Having been flagged for the addition of an unpermitted in-law unit back in early 2015, the Excelsior District home at 68 Vienna Street hit the market in July of 2015, listed as a “fully remodeled” four-bedroom home with a “separate entrance” to the two bedrooms, two baths and big “laundry room” on the home’s first floor. And with the illegal second kitchen having been removed from the unit by way of a permit, the home sold for $865,000 that August.

But the aforementioned illegal kitchen on the home’s first floor appears to have reapparated at some point after its removal was completed and inspected.

And having recently been flagged anew, likely on account of the lower unit having generated a complaint for having been illegally listed as a short-term rental on airbnb, a notice of violation for the illegal use and re-construction has been issued anew but a request for an inspection by the City has yet to be acknowledged by the homeowners.

8 thoughts on “The Curious Case of the Reapparating Kitchen”
  1. A reapparating kitchen plus the fact that this half-block of Vienna is invisible on Google Street View…maybe us muggles shouldn’t probe too closely into what is going on here.

  2. I have questions…

    – Is removing an illegal kitchen as simple as removing the stove? Fridge, sink, cabinets, microwave can stay, right?

    – Anyone have insights as to how to legally subdivide a condo into two condos if an existing second kitchen already exists?

    – Any word on whether SF will lower its ceiling height min from 7’6” to 7’0”, which is the state standard?
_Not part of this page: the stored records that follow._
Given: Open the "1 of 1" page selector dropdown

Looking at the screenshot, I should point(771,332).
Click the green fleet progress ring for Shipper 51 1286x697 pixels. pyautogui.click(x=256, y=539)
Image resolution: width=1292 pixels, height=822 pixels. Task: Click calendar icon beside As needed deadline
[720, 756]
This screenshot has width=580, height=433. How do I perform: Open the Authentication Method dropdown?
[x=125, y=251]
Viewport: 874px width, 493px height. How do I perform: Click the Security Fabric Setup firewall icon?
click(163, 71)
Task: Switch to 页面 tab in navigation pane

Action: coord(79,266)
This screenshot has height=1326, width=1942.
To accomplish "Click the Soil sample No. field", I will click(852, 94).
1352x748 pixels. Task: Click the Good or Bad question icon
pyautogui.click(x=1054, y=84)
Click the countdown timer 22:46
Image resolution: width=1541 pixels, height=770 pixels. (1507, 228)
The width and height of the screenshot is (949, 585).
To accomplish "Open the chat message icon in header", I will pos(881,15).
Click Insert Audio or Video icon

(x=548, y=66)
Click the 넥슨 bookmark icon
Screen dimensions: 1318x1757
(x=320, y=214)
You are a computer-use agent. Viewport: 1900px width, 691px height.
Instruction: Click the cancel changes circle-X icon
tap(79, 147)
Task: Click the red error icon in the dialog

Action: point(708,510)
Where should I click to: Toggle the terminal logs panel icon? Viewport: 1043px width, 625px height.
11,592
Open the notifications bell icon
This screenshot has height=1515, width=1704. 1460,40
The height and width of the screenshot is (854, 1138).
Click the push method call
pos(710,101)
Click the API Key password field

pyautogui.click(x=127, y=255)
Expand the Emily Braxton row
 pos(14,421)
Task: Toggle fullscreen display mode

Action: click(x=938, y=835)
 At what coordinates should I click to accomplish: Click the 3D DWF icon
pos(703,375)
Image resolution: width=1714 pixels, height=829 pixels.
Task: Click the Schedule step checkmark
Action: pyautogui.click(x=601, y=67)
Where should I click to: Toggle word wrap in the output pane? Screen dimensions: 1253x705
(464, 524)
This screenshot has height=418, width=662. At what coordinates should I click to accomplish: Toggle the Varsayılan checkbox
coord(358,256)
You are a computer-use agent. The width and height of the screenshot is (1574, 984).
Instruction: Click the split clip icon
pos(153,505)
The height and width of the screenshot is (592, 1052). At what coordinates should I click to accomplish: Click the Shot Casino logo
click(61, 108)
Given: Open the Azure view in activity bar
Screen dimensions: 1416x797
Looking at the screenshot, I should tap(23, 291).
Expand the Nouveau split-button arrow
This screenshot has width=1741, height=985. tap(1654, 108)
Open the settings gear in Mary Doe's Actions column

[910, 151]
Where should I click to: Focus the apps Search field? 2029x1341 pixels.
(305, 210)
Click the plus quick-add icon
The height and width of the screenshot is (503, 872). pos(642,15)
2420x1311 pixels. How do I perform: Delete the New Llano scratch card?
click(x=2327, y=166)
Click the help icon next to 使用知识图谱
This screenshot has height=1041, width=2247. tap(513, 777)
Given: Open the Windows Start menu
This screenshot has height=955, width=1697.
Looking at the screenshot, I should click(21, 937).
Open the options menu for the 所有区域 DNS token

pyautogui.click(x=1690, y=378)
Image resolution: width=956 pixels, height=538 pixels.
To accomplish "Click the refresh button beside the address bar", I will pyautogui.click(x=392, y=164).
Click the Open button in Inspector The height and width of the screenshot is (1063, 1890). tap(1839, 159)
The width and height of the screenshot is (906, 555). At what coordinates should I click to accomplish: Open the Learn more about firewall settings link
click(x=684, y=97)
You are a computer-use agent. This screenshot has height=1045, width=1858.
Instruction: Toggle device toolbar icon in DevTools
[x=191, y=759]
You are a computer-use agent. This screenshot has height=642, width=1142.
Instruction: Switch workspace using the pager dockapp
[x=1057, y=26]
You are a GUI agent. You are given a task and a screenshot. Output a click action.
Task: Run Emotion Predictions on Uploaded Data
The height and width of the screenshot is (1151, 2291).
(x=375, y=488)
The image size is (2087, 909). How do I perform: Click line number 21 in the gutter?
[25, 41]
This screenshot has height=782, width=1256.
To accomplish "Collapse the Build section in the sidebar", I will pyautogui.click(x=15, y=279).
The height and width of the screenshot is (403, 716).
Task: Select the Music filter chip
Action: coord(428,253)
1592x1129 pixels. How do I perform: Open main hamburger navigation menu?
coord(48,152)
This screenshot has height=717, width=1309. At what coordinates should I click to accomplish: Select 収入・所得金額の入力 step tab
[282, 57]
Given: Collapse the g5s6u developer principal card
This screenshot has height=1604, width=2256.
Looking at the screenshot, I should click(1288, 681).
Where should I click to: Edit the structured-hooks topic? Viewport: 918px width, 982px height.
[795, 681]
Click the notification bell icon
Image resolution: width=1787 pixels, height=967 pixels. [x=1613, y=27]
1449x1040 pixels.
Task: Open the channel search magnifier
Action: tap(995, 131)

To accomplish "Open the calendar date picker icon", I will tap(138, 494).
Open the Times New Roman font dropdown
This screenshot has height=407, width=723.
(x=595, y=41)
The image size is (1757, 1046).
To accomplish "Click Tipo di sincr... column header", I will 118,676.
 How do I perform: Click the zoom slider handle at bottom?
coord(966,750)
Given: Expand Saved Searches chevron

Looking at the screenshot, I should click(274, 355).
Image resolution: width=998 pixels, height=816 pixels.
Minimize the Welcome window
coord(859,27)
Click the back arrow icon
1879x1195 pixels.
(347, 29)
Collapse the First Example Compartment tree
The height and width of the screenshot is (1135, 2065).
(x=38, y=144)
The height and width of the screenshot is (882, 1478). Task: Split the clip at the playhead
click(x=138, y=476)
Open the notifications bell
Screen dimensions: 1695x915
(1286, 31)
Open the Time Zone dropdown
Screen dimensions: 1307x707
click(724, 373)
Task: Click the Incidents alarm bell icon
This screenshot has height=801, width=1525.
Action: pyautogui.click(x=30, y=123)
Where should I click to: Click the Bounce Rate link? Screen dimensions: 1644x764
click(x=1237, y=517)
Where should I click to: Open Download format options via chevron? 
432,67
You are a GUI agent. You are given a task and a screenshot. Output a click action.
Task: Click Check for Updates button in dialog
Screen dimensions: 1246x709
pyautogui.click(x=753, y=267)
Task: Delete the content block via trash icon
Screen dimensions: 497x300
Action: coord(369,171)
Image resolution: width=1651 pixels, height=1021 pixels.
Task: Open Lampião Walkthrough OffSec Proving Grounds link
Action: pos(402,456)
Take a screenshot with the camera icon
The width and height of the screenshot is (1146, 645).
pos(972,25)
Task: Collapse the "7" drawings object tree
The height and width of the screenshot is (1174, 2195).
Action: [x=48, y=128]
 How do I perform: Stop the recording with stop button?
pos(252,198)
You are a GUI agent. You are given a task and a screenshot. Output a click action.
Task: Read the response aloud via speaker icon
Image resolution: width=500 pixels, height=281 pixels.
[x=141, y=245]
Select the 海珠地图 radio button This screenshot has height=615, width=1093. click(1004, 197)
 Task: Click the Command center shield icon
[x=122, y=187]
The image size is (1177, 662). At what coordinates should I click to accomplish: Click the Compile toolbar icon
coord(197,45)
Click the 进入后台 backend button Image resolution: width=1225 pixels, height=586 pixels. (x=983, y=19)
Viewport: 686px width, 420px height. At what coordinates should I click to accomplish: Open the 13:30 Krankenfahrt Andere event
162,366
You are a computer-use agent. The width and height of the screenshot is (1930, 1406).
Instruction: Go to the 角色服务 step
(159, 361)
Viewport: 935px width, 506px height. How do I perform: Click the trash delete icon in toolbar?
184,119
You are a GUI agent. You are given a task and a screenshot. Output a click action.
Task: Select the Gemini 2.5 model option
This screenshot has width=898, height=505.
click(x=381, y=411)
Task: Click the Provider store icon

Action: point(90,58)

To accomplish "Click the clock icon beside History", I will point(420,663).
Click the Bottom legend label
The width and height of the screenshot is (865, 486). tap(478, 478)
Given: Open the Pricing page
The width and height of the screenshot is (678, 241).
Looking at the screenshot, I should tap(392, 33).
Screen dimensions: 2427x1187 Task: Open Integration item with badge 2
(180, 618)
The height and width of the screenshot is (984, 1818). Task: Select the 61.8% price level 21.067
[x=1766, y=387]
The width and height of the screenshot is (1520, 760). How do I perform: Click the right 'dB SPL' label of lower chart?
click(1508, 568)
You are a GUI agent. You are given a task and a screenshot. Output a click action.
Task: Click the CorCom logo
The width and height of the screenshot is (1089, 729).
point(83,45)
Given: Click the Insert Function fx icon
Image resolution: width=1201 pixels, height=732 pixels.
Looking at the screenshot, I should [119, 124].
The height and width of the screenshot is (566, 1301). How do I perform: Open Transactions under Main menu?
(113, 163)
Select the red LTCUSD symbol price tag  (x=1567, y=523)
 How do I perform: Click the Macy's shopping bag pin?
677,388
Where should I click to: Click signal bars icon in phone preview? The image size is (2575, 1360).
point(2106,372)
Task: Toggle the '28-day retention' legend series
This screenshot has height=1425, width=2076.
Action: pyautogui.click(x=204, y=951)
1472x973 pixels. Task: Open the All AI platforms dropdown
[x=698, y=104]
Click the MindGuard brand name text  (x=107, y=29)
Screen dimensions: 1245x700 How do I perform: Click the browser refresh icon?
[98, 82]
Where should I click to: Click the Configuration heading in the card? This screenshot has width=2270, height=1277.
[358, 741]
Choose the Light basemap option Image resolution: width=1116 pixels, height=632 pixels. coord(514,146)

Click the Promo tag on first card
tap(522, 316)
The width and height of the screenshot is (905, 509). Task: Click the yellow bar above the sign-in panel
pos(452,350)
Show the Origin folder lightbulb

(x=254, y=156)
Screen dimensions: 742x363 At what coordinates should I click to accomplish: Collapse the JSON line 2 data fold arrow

Oakland recently moved from 7’6 to 7’0.

    1. For the sake of tall people please do not lower the minimum ceiling height. I can see going lower for limited exceptional retrofit cases, but not as the norm. And especially not for new construction.

      1. a 7′ celling sounds like a nightmare. Standard door height is 6’7″ so look at your current doorway and picture your ceiling being 5 inches higher than that…

    2. Subdividing a condo sounds like a nightmare in SF, plus you’d need all other owners approval, and remap the entire property etc. Sounds like a very expensive and lengthy proposition.

  3. Listing it as an Airbnb isn’t great (also who’s staying in Airbnbs during the pandemic??) but it’s so dumb that the City doesn’t just allow subdivisions. We need more housing desperately. Dividing the house, subject to building code, and renting the additional unit out to a rent-controlled tenant should just be legal.